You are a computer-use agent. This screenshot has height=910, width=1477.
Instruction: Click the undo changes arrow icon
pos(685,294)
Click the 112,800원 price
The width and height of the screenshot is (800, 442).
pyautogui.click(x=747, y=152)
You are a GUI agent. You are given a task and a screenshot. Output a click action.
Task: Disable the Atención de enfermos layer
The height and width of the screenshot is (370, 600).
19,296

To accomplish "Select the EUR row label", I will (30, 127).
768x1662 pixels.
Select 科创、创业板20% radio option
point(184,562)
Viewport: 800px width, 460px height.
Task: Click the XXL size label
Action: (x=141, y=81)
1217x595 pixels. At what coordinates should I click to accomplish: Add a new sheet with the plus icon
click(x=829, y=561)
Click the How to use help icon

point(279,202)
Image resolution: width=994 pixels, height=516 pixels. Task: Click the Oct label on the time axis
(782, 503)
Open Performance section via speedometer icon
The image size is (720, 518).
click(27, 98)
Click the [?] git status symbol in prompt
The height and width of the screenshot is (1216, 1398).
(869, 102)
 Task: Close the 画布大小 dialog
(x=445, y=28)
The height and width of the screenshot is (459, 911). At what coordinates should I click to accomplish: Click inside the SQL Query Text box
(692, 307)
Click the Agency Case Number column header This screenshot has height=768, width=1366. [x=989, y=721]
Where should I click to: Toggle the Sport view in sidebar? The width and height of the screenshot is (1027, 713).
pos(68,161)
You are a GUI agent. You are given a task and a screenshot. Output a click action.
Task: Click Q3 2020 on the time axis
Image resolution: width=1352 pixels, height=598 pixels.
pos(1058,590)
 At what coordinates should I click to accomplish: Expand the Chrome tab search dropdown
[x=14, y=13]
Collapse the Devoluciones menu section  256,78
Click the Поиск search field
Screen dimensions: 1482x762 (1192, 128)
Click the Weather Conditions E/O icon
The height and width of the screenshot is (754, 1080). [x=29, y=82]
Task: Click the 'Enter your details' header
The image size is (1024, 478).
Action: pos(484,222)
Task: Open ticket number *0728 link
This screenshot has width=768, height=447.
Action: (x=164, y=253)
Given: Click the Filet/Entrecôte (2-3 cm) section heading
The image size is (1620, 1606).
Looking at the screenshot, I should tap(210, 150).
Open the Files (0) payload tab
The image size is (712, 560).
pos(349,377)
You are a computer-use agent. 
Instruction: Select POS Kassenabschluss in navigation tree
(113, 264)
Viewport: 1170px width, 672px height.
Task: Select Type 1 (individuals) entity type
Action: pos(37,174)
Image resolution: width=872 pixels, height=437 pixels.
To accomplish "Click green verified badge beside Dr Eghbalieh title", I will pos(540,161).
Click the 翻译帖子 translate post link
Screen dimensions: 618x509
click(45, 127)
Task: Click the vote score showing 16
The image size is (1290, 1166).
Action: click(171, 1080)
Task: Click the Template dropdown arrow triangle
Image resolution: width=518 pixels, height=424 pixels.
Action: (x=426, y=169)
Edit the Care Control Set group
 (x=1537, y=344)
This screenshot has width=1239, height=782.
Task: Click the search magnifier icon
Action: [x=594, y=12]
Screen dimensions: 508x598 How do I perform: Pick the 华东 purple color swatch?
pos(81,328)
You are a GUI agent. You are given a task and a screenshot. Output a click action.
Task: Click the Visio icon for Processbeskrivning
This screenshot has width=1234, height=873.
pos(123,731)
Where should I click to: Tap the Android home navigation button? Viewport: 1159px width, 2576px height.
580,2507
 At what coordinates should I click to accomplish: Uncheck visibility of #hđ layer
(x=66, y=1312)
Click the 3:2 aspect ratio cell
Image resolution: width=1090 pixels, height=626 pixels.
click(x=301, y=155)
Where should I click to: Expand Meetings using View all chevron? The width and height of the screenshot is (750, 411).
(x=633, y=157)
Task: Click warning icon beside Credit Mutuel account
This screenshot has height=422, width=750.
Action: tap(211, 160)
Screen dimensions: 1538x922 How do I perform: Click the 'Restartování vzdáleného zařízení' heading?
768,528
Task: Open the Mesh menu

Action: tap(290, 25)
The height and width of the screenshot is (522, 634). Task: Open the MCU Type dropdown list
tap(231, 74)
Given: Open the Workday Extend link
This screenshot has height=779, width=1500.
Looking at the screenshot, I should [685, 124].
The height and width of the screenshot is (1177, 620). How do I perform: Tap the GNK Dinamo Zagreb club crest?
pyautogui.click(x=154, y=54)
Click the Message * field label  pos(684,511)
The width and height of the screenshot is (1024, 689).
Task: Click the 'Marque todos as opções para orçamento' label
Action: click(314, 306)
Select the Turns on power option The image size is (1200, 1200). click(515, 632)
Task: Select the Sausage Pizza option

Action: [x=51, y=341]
#####
◆ DIRECTIONS
Using the records above, please retype only the run of lines from the line holding "This screenshot has height=779, width=1500." through the last line, both ends included.

◆ SOLVED PROBLEM
This screenshot has height=779, width=1500.
Looking at the screenshot, I should [685, 124].
The height and width of the screenshot is (1177, 620). How do I perform: Tap the GNK Dinamo Zagreb club crest?
pyautogui.click(x=154, y=54)
Click the Message * field label  pos(684,511)
The width and height of the screenshot is (1024, 689).
Task: Click the 'Marque todos as opções para orçamento' label
Action: click(314, 306)
Select the Turns on power option The image size is (1200, 1200). click(515, 632)
Task: Select the Sausage Pizza option

Action: [x=51, y=341]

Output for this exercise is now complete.